Stored data entries:
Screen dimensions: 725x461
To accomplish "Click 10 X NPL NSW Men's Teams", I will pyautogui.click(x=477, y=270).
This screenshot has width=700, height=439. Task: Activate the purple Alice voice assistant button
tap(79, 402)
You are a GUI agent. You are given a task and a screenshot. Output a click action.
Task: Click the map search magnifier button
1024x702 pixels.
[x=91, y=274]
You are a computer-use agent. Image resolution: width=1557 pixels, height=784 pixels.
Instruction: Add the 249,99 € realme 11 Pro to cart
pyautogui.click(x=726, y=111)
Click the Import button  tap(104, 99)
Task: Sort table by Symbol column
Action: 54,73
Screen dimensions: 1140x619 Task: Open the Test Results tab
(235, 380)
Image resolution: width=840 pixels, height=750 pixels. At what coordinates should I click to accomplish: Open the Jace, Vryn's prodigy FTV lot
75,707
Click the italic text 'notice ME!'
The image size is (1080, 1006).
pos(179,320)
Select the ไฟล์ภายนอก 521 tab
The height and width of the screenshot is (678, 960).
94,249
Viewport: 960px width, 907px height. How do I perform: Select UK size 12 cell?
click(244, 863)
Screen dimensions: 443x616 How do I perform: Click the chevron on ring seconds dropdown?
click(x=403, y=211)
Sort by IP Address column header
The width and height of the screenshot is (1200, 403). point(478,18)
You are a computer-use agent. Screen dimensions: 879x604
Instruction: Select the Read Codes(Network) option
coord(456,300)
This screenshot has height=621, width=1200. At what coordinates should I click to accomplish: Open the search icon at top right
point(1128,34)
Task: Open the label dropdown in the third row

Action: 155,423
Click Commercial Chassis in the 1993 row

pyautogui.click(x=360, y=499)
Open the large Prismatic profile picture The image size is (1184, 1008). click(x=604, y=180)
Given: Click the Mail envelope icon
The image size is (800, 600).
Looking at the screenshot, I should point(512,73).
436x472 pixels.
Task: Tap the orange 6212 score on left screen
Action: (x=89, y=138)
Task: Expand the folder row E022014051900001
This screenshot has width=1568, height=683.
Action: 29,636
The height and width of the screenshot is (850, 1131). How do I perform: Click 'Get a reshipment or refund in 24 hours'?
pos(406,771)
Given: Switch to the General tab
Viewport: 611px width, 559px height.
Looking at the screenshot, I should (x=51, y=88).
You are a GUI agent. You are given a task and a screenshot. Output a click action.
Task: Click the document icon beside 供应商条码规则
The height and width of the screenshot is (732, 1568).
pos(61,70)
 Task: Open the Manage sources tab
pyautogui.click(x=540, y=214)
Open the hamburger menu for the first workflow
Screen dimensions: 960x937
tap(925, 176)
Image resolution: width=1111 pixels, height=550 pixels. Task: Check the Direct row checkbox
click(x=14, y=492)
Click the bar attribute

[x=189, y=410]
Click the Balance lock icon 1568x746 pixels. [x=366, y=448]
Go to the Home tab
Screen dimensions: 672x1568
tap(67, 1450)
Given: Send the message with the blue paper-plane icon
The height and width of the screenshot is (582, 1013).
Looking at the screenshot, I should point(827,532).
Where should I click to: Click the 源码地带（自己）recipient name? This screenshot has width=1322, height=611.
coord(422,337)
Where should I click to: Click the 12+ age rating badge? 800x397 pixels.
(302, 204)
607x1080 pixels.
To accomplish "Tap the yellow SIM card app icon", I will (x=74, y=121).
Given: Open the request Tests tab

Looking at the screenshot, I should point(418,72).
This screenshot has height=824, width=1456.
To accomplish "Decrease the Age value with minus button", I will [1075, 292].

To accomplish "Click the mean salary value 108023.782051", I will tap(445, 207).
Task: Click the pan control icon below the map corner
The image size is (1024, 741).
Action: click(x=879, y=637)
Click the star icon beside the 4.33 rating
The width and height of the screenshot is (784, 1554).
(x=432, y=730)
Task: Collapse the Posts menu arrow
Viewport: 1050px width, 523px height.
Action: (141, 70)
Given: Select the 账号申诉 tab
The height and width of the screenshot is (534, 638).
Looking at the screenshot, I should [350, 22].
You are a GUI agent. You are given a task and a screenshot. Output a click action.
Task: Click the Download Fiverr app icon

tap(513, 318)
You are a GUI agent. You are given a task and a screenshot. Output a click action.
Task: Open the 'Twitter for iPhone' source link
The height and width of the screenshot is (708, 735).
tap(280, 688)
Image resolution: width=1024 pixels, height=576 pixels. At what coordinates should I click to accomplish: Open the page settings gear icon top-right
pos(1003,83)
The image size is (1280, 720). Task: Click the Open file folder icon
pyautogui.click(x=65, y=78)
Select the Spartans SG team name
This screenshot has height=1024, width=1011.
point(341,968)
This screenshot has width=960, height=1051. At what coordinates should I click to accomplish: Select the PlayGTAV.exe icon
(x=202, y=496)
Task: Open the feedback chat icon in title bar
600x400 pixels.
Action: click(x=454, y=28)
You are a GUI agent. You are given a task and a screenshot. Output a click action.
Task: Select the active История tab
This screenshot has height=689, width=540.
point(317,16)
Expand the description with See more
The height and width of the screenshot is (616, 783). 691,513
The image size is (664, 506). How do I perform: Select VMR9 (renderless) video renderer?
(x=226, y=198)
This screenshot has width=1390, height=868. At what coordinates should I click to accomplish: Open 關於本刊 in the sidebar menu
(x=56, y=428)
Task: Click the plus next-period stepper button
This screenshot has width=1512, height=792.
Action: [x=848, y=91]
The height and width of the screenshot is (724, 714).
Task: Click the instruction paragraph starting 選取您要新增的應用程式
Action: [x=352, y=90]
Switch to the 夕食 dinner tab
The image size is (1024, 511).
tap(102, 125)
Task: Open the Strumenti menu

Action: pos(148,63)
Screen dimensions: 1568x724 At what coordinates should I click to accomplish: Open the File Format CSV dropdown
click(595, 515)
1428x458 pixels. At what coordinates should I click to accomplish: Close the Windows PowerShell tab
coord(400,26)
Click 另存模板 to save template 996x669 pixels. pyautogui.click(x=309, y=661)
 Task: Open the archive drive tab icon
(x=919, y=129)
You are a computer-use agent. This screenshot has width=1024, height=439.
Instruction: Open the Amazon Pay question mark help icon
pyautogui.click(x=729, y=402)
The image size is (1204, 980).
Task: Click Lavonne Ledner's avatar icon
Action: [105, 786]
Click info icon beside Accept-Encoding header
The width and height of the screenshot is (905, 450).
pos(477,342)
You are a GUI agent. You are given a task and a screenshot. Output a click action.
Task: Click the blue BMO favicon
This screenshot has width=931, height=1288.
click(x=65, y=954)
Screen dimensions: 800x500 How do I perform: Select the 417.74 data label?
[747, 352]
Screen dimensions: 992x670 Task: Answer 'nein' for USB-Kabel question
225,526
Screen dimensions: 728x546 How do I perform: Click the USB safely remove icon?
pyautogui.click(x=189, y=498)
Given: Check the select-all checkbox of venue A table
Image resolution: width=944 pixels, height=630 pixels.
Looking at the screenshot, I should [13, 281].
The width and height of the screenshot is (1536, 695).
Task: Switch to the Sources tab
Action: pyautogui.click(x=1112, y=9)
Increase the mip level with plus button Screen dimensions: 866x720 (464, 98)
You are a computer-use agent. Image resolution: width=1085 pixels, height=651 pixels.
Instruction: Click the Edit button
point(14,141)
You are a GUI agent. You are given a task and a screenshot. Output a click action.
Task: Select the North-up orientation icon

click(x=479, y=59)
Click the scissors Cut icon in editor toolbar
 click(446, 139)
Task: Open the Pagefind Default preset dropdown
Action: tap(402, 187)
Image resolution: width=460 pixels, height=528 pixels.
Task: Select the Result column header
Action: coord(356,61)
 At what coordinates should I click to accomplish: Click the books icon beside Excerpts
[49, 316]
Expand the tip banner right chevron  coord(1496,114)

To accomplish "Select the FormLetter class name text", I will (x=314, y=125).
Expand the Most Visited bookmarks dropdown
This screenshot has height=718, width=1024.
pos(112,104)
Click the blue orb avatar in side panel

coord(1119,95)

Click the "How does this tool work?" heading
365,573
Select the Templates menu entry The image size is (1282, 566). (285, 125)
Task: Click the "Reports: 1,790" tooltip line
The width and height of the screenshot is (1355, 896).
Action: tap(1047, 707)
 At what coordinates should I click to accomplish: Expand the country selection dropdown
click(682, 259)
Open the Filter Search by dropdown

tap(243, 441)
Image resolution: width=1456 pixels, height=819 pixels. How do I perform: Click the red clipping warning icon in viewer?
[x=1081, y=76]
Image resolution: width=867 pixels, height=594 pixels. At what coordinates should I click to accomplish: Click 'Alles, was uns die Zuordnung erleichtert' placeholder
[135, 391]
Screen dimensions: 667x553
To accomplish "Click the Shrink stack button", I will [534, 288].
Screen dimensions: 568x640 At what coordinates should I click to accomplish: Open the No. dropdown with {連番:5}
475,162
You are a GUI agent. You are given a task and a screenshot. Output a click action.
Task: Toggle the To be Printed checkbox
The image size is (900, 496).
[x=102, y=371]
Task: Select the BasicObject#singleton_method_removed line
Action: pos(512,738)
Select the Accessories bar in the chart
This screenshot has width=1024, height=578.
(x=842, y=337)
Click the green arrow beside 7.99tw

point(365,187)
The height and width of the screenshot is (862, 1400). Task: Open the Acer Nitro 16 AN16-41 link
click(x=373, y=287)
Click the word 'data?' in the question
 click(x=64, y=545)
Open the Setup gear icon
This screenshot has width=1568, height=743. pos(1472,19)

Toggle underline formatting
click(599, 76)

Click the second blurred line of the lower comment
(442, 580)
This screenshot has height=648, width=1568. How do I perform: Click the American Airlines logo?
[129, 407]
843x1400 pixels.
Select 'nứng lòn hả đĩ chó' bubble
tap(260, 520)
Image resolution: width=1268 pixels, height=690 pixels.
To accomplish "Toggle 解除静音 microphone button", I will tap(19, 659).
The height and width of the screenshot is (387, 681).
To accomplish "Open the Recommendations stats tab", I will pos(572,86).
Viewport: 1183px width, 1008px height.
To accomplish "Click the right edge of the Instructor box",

ACTIVITY: Output, from the data above, the lines from the line with "The image size is (664, 506)." to the line with "Task: Click the plus" exactly as they stand, both ends included and nothing else.

THE ANSWER:
The image size is (664, 506). How do I perform: Select VMR9 (renderless) video renderer?
(x=226, y=198)
This screenshot has width=1390, height=868. At what coordinates should I click to accomplish: Open 關於本刊 in the sidebar menu
(x=56, y=428)
Task: Click the plus next-period stepper button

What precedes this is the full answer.